>> Start Text to read

[jira] Commented: (DERBY-2872) Add Replication functionality to Derby

JIRA Tue, 06 Nov 2007 02:40:20 -0800

    [ 
https://issues.apache.org/jira/browse/DERBY-2872?page=com.atlassian.jira.plugin.system.issuetabpanels:comment-tabpanel#action_12540400
 ]


Jørgen Løland commented on DERBY-2872:
--------------------------------------

Dan,

Thanks for showing interest in replication. I'll answer your questions inline, 
and will update the func spec with the results of the discussion later.

> The startslave command's syntax does not include a -slavehost option, but the 
> comments seem to indicate one is available.

You are right; will fix.

> How do startmaster and stopmaster connect to the master database?

In the current prototype implementation, all commands are processed in 
NetworkServerCommandImpl by calling Monitor.startPersistentService(dbname, ...) 
and Monitor.findService(dbname,...). The plan is to change this to connection 
url options later, i.e. 'jdbc:derby://host/db;startMaster=true'; Note that 
since startslave is blocking, the connection 'jdbc:...;startslave=true' call 
will hang.

> Do stopslave and startfailover need options to define the slavehost and port, 
> otherwise how do they communicate with the slave?

Since "startslave" is blocked during LogToFile.recover, 
Monitor.startPersistentService does not complete for this command. Calling 
Monitor.findService on the slave database does therefore not work.

>> End Text to read
>> Start Material

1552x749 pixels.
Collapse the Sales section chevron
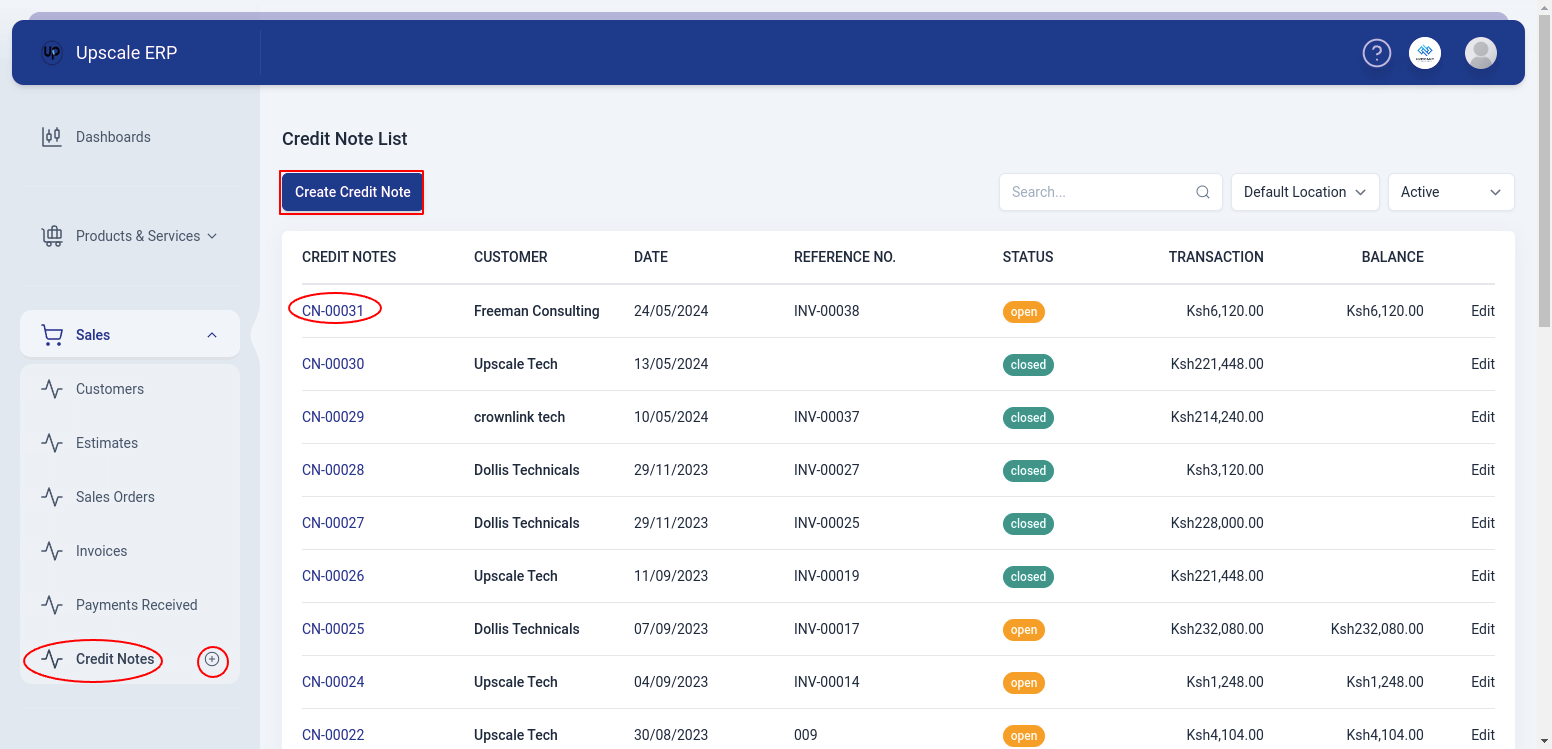pos(212,335)
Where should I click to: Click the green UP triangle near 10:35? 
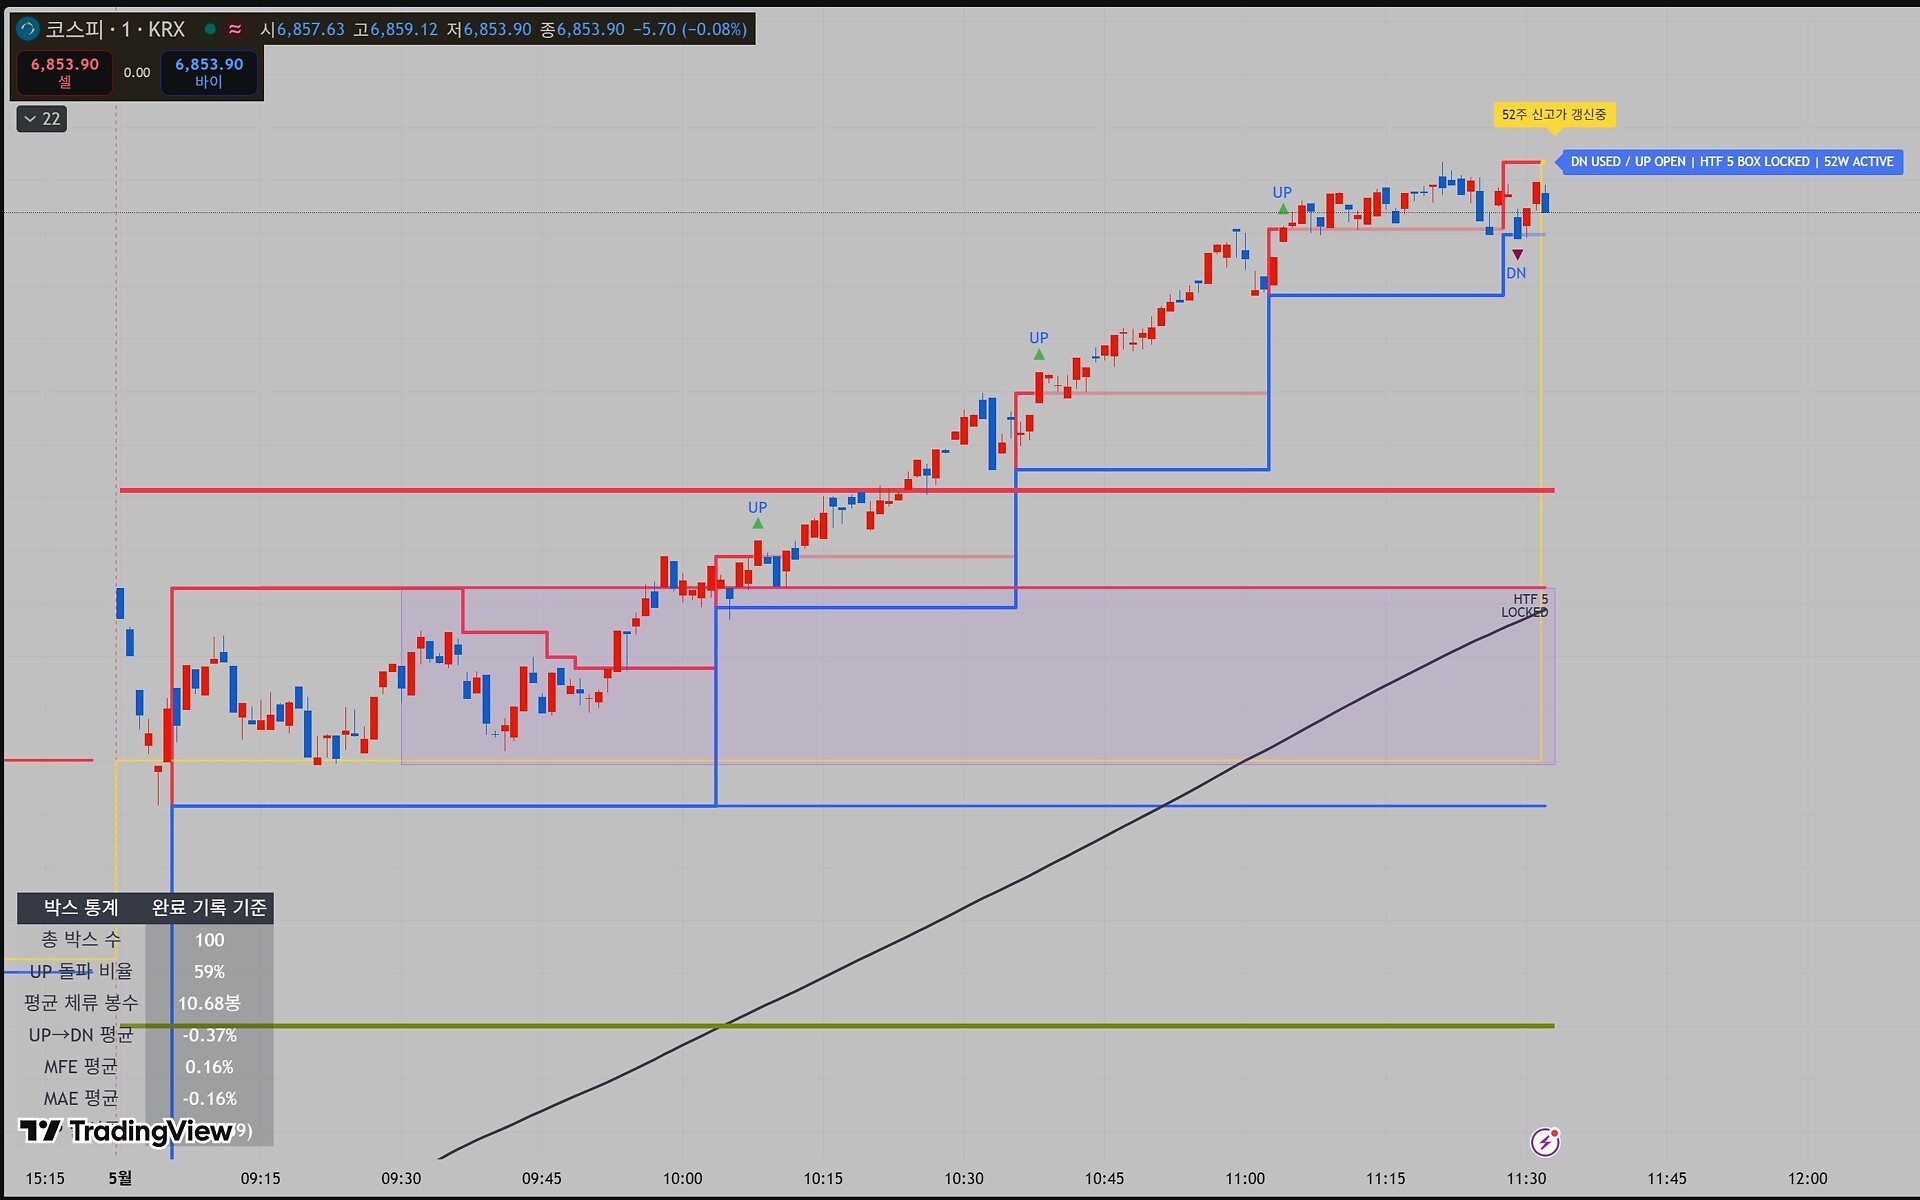point(1039,354)
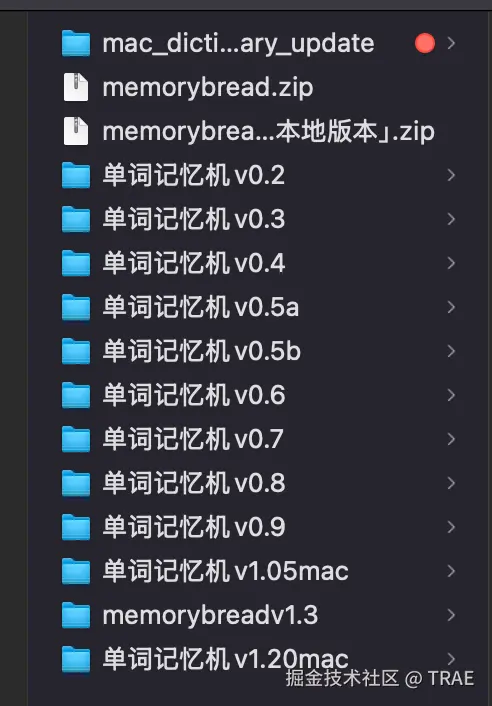This screenshot has width=492, height=706.
Task: Click the memorybreadv1.3 folder icon
Action: (x=76, y=615)
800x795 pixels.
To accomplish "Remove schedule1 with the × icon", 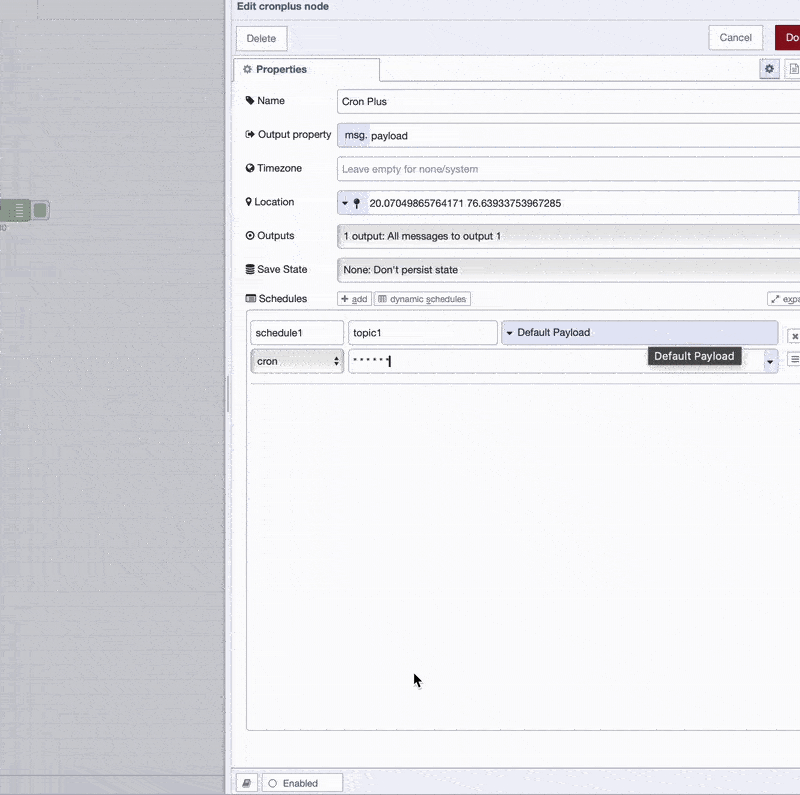I will pos(795,335).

>> End Material

#### Jobs:
a - Write out the saved entries from their first line through the line containing "Action: (x=76, y=615)", inclusive, without the pictures.
b - Extend the comment on Derby replication past its last sentence.

#### Responses to the tasks:
a -
1552x749 pixels.
Collapse the Sales section chevron
pos(212,335)
Where should I click to: Click the green UP triangle near 10:35? 
point(1039,354)
This screenshot has width=492, height=706.
Task: Click the memorybreadv1.3 folder icon
Action: (x=76, y=615)

b -
A way around this is to let the thread that receives log from the master and 
writes it to log file, check for a flag value every X second. A Hashtable 
could, e.g., be added to Monitor with setFlag(dbname, flagvalue) and 
getFlag(dbname) methods. The stopslave/failover commands then call 
Monitor.setFlag(slaveDBName, "failover"/"stopslave"). 

A potential problem with this is to authenticate the caller of the command 
since the AuthenticationService of the slave database is not reachable. I think 
the best solution would be to only accept failover/stopslave flags if the 
connection with the master is down. Otherwise, if the connection is working, 
stop and failover commands should only be accepted from the master.


> It's unclear exactly what the startmaster and stopmaster do, especially wrt 
> to the state of the database. Can a database be booted and active when 
> startmaster is called, or does startmaster boot the database? Similar for 
> stopmaster, does it shutdown the database?

The "startmaster" command can only be run against an existing database 'X'. If 
'X' has already been booted by the Derby instance that will have the master 
role, "startmaster" will connect to it and:

1) copy the files of 'X' to the slave (other transactions will be blocked 
during this step in the first version of replication -
   may be improved later by exploiting online backup)
2) create a replication log buffer and make sure all log records are added to 
this buffer
3) start a log shipment thread that sends the log asynchronously.

If 'X' has not already been booted, "startmaster" will boot it and then do the 
above.

The "stopmaster" command will

1) stop log records from being appended to the replication log buffer
2) stop the log shipper thread from sending more log to the slave
3) send a message to the slave that replication for database 'X' has been 
stopped.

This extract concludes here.